Professor Laurence begins her analysis by linking the troubles of the Thirty Years’ War on the continent with their origins in religious conflicts, dynastic and territorial rivalries to the problems facing the Stuarts in the British Isles after James VI of Scotland came to rule England and Ireland from 1603. She is particularly helpful in explaining to students how religious differences between the three kingdoms and within them had destabilising effects although they were not enough in themselves to cause the collapse of Stuart rule before 1637-1641. Other factors – the opposition, for example, of the landed elite in Scotland to Charles I’s religious and secular policies, the alienation by Wentworth in Ireland in the 1630s of the ‘Old Irish’, ‘Old English’ and ‘New English’ alike, and the resentment in England over Laudian measures in the Church and fears for the subject’s liberties – were also necessary to set these realms on fire. She offers an elegant explanation on how these apprehensions interacted and fuelled the subsequent conflicts.

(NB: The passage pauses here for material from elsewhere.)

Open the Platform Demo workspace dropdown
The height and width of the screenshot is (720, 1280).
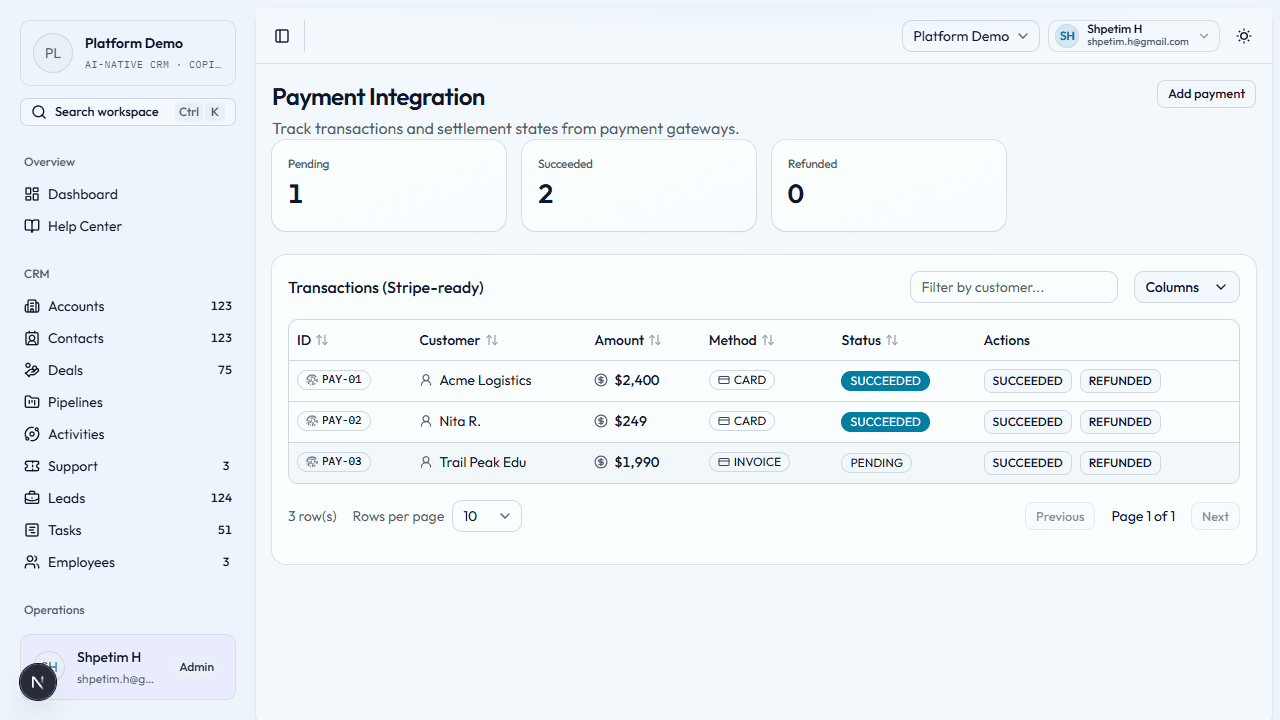click(969, 35)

Admittedly, her focus before, during and after the 1640s is mainly upon England. But she has a convincing account of Scottish attachment to Calvinist theology and to a Presbyterian form of Church government which that country’s rulers amongst the landed elite hoped to export in that crucial decade to England and Ireland within a federalist polity and of the difficulties which arose from the resistance of stricter Covenanters to the post-1660 restoration of Bishops to the Kirk. Similarly, in Ireland, she is illuminating on the importance of post-Tridentine Catholicism for the Confederation of Kilkenny’s rule and on the significance of land ownership right down to the end of this period. It is certainly difficult to think of a better succinct account of the divisions that emerged amongst supporters of the Long Parliament in the mid to late-1640s leading ultimately to the trial and execution of Charles I early in 1649. English conquest of Ireland and Scotland followed thereafter to create the first ‘union’ of these islands. Although she recognises the dependence of both the Commonwealth and Protectorate on military force, her account, perhaps, underplays the absence of active consent to the rule of these regimes. It was more than a crisis of legitimacy that led to the return of Charles II in 1660.[4]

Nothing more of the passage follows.